Motorcycle frame building supplies

Written by tim anderson | 13/05/2017
Motorcycle frame building supplies
There are numerous supplies and materials that go into building a motorcycle frame. (Jupiterimages/Comstock/Getty Images)

Building custom motorcycles is a hobby for some and a livelihood for others. Builders start with a basic frame, which can be shaped in a variety of different ways, and then add to that frame as they build their bike. You can add any number of different things to your motorcycle frame, depending on the type of bike you are building. The types of motorcycle frame building supplies are numerous, and they are used based purely upon personal preference.

Metal Tubing

Metal tubing is the primary platform for building motorcycle frames. Depending on the type of frame you are building, you can purchase tubing in several types of metal, ranging from steel and aluminium to carbon fibre and titanium. Hybrid metals can also be used, such as a mixture of aluminium and carbon fibre or magnesium and aluminium.

Sheet Metal

Sheet metal is one of the basic building supplies for motorcycle frames.

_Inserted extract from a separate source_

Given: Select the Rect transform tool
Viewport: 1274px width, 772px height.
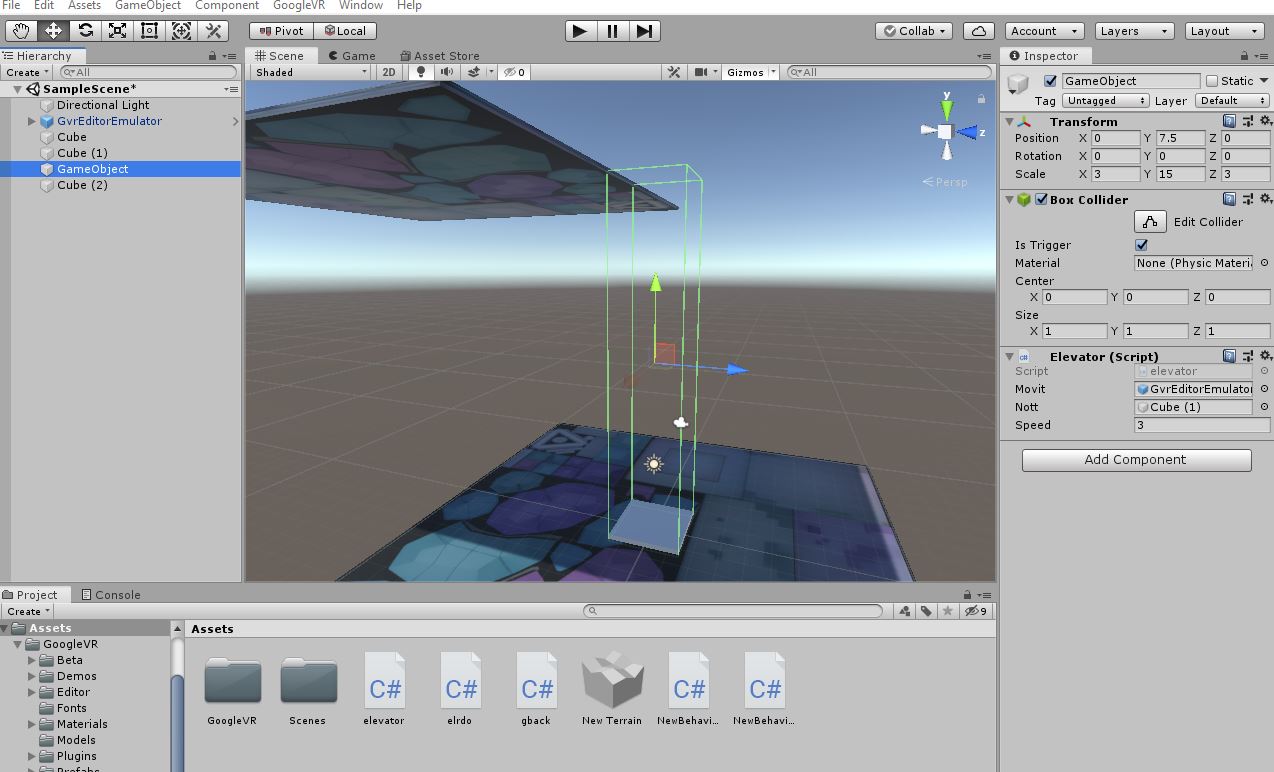Looking at the screenshot, I should click(149, 30).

It can be used to make gas tanks, special flares that are welded onto the frame, custom plates and other accessories that are included in the base frame, depending on if you are building a chopper, pro-street or softail, for example.

Pipe Bender

Pipe benders are a necessary component in the building of motorcycle frames. In order to customise the actual form of the metal tubing, you need to use a pipe bender to bend the tubing to fit your particular style of frame. Handheld pipe benders can be used for smaller, one-bike projects, while mechanical pipe benders are used in mass-production facilities where dozens of frames are being manufactured on a regular basis.

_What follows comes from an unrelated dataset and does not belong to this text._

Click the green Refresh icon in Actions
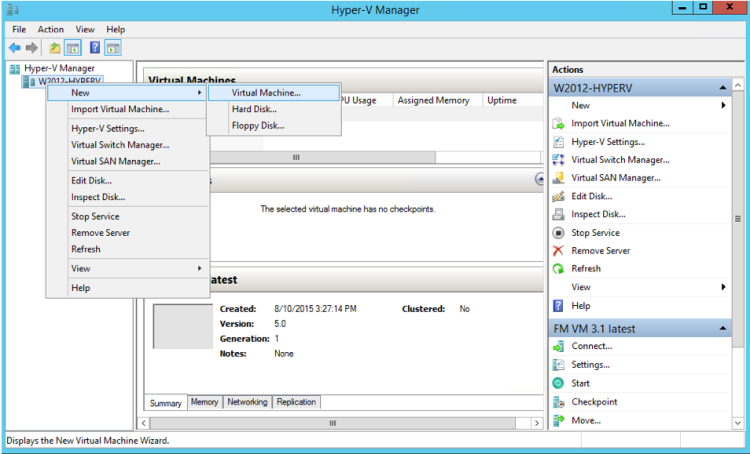 558,268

Welding machines are another basic component for building motorcycle frames, as they are used to actually connect the metal tubing together. In addition, any sheet metal (such as custom plates or gas tanks) is welded into place using a welding machine. The type of machine and weld used depends on whether or not you are spot-welding or arc-welding, as well as if you are roughing in a frame or working on a visible, finished section.